吉村 周囲の研究者と共同研究をしていると、お互いのバックグラウンドや興味関心もわかってきます。「こんな論文あるけど、興味ある?」という感じで話し始めて、インスピレーションが湧いてくることがあります。
上杉 自分が考えもしなかったことを閃かせてくれる人の質とその数が揃えば、おもしろいことを思いつける。そんな研究所にしましょう。
金 上杉先生も、そういう方たちに囲まれながら研究されていたのですか?
上杉 そうですね、近くにいる研究者を観察して「あんなふうになりたいな」と心がけてきたから、ある程度そちらに近づくことができました。目的が、はっきりしていたのです。逆にいうと、明確な目的を設定しないで自然とゴールに近づくことはないです。人だけでなく、研究所に置き換えても同じことがいえます。みなさんが目的をはっきり理解できるような研究所にしたかった訳です。だから、ビジョンははっきりさせないと。
吉村 確かに、新しい研究ビジョンは「自己集合」というポイントに絞られているので、すごくわかりやすいですね。
上杉 細胞生物学と材料科学は、京都大学のフラッグシップとなる領域です。その二つの融合がこの研究所の特徴です。とはいえ、細胞生物学と化学が融合される方法なんていっぱいある。そこで、二つの共通言語として「自己集合」と掲げてはっきりさせました。
異分野融合が発展する時代へ
──最後に、拠点がこれから新しいビジョンに変わってゆく中で、研究者として今後どのような展望を抱いていますか?
吉村 アイセムスで研究を重ねることで、自分の基盤みたいなものを築き上げたいなと思っています。年齢の近い若いPIが周囲にいますので、若手でも活発に議論に加われますし、刺激を受けていろいろと吸収するところが多い。いずれは自分もPIにと思っていますが、アイセムスに在籍していることが次のステージに向かっていく基盤になっているように思います。

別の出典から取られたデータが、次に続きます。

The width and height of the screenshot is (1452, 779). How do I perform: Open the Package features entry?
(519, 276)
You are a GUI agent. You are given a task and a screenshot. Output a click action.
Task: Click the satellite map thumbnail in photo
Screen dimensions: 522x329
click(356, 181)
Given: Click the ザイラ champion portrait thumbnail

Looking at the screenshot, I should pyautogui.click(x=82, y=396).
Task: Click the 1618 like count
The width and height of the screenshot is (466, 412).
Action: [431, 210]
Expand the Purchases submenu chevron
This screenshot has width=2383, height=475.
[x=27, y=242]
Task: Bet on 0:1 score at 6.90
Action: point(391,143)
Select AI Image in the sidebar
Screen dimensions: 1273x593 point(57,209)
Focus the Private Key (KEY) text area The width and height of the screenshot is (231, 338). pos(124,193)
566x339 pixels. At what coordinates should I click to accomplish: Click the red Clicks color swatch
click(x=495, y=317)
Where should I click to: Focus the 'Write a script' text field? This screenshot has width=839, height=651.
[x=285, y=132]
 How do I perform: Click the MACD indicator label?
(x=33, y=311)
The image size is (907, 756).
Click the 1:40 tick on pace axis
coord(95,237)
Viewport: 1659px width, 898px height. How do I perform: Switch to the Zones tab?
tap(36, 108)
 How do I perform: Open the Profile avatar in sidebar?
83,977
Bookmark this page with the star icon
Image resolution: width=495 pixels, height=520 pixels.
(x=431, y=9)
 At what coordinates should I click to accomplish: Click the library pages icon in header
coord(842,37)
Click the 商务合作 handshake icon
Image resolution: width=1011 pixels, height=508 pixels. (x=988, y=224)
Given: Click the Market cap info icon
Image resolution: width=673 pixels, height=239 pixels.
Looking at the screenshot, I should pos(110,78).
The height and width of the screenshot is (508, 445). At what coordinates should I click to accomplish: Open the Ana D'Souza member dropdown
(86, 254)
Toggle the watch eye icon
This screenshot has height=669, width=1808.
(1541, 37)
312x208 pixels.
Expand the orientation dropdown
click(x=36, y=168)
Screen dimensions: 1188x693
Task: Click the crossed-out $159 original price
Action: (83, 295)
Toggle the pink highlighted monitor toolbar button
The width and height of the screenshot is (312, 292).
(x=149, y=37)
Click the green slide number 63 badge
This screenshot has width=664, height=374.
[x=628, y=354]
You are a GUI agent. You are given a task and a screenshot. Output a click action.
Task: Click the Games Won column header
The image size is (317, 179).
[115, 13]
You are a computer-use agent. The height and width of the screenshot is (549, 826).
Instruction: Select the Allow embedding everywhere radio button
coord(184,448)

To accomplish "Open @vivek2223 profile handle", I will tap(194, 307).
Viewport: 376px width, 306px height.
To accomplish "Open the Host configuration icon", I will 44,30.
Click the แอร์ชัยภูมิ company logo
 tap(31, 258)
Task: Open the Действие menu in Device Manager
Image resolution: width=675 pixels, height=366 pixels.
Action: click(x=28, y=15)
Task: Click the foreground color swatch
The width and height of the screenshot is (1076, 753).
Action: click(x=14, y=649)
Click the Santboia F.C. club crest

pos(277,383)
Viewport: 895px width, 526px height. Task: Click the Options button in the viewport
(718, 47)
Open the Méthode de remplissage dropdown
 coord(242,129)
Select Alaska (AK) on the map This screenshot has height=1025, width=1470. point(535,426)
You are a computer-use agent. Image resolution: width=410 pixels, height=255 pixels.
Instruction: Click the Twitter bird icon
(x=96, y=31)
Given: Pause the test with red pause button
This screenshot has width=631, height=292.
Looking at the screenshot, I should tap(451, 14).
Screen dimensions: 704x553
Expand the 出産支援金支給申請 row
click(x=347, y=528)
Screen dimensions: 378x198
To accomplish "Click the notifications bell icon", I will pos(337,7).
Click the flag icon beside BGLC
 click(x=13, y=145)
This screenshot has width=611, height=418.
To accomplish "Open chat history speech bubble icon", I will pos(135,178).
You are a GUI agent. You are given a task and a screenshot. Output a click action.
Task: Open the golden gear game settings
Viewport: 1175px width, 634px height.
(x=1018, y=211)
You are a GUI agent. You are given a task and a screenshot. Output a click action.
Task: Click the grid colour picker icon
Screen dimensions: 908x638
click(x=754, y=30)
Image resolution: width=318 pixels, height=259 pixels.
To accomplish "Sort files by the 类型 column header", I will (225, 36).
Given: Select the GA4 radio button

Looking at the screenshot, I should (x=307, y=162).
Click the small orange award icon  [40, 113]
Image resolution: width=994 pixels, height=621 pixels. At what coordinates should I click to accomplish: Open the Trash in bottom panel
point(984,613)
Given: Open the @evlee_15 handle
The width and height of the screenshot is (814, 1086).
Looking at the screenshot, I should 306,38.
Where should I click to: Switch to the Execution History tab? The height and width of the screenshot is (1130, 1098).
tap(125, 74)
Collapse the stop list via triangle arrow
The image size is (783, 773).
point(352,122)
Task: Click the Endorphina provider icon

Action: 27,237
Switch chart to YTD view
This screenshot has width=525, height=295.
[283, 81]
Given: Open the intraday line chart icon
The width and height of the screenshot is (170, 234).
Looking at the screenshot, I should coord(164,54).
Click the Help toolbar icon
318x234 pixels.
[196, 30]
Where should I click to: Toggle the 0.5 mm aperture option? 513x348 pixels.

上杉 うんうん。そう思ってくれる人にもっと集まってほしいですね。 アイセムスにきて、一発当ててどこかで自分の研究所をやってやろうと笑。実際にアイセムスで成果を出して、国外の研究所へ旅立った人はたくさんいます。
金 アイセムス自体がインターナショナルな雰囲気があり、日本にいながら外国のような空気感があるので、ここで実績を積めばどの国でもできるという自信がつくでしょうね。 私自身は谷口グループで取り組んでいる研究がメインですが、周りの化学系の方々との共同研究も積極的に進めていきたいです。 いまは「iCeMS京都ジュニアフェロー」という準PIのような立場ですが、私もいつかは独立したPIとして新たにオリジナルな研究領域を始めたいなと思っています。
──上杉先生から、若手の研究者の方に望むことはありますか?

上杉
拠点としては、設立から15年以上が経ちましたが、この10年での大きな変化は生物分野の研究がとても進んだところ。生物を物質として捉えることができるようになり、現象を目で見て理解することもできるようになった。設立時は生物と化学の二つの考え方が違い、意思の疎通が難しい時代もあったことを考えると大きな進歩ですよね。二つの学問がわかり合ったことが今に繋がり、これからは融合する研究が発展する時代にきたのだと思います。
ですから、みなさんにはとにかく柔らかい頭を使った研究をしてほしい。自己集合が研究テーマであることが望ましいですが、もちろんそれ以外でもイマジネーションにあふれた研究を期待しています。